**Gestellte Aufgabe:** Welche Bestimmung des St. Galler Sozialhilfegesetzes schließt laut dem Auszug zur Rückerstattung von Sozialhilfe die Kosten für Integrationsmassnahmen von der Rückerstattung aus?

---- Ausgewählter Auszug

Gehe ich richtig in der Annahme, dass im Kanton St. Gallen grundsätzlich Kosten im Rahmen von Integrationsmassnahmen nicht rückerstattungspflichtig sind? Egal wie hoch der Betrag des Vermögensanfalls (z.B. Erbschaft, Lottogewinn) ist? Ausser es handelt sich bei der finanzielle Unterstützung um eine Vorleistung z.B. zu einer erst später realisierbaren Auszahlung einer Erbschaft oder einer Sozialversicherungsleistung, dann sind auch die Kosten der Integrationsmassnahmen rückerstattungspflichtig?

Wie wird das im Kanton St. Gallen gehandhabt?

Vielen Dank für die Bearbeitung meiner Anfrage.

Freundliche Grüsse

Frage beantwortet am

Ruth Schnyder

Expert*in Sozialhilferecht

Guten Tag

Gerne beantworte ich Ihre Anfrage. Bereits im St. Galler Sozialhilfegesetz (SHG / SG)findet sich eine Regelung zu Ihrer Frage, die für die Gemeinden verbindlich ist: Nach Art. 18 Abs. 2 SHG / SG erstreckt sich die Rückerstattung bei rechtmässigem Bezug nicht auf Kosten für die Teilnahme an Massnahmen zur beruflichen oder sozialen Integration nach Art. 12 SHG / SG (lit. a) und Kosten für die betreuende Sozialhilfe, insbesondere die sozialpädagogische Familienbegleitung (lit. b).

--------
---- Datenzeilen

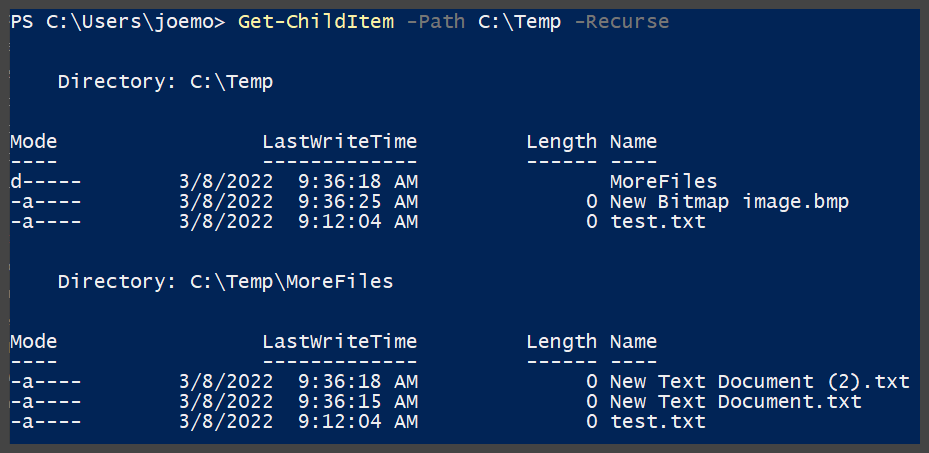Viewport: 929px width, 453px height.
Task: Click the Length header in the first table
Action: 561,142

--------

**Lösung:** Art. 18 Abs. 2 SHG / SG.